Selected discography

Stardust and Much More, RCA BMG Bluebird 83332RB.

In Hoagland, DRG 5197.

The Music of Hoagy Carmichael, Audiophile Records ACD 220.

The Song Is Hoagy Carmichael, Academy of Sound and Vision LTD

Stardust: Capitol Sings Hoagy Carmichael, Volume 15, Gold Rush 32592.

Hoagy Carmichael: Ole Buttermilk Sky, Collectors Choice Music.

The Hoagy Carmichael Songbook, RCA 2148.

Great American Composers: Hoagy Carmichael, Columbia C2122 8105.

The Jazz Greats Play Hoagy Carmichael, Prestige Records PRCD 241912.

Carmichael Sings Carmichael, Aero Space Records 51011.

Hooray for Hoagy!, Audiophile ACD251.

Sources

Books

Carmichael, Hoagy and S. Longstreet, Sometimes I Wonder Why, Farrar, Staus and Giroux 1965.

Ewen, David, American Popular Songs: From the Revolutionary War to the Present, Random House, 1966.

Ewen, David, American Songwriters, H. W. Wilson Company, 1987.
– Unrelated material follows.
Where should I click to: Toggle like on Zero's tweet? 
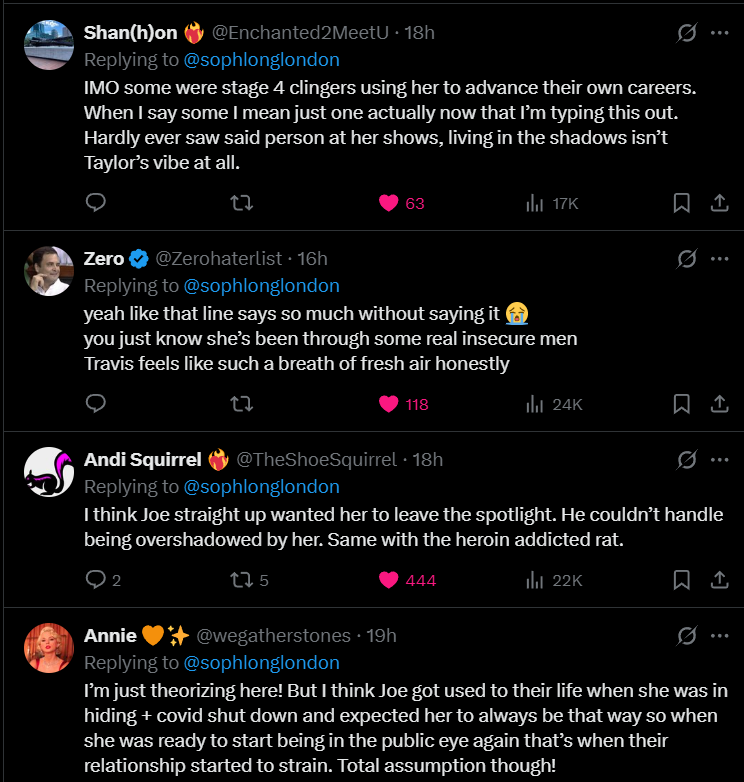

Feather, Leonard, Encyclopedia of Jazz, Horizon Press, 1960.

Gammond, Peter, The Oxford Companion to Popular Music, Oxford Univ. Press 1993.

Harrison, Nigel, Songwriters, A Biographical Dictionary With Discographies, McFarland and Company Inc. 1998.

Jablonski, Edward, Harold Arlen Rhythm Rainbows And Blues, Northeastern University Press 1996.

Lax, Roger & Frederick Smith, The Great Song Thesaurus, Oxford Univ. Press 1989.

Maltin, Leonard, Movie and Video Guide 1995, Penguin Books Ltd., 1994.

Simon, W. L., Readers Digest Treasury of Best Loved Songs, Readers Digest, 1972.

Stambler, Irwin, Encyclopedia of Popular Music, St. Martins Press, 1966.

Periodicals

Los Angeles Times, December 28, 1981.

New York Times, December 28, 1981.

Online

Hoagy Carmichael, www.hoagy.com (September 1999).

Additional information was obtained through two interviews with Frankie Laine in October and November 1998.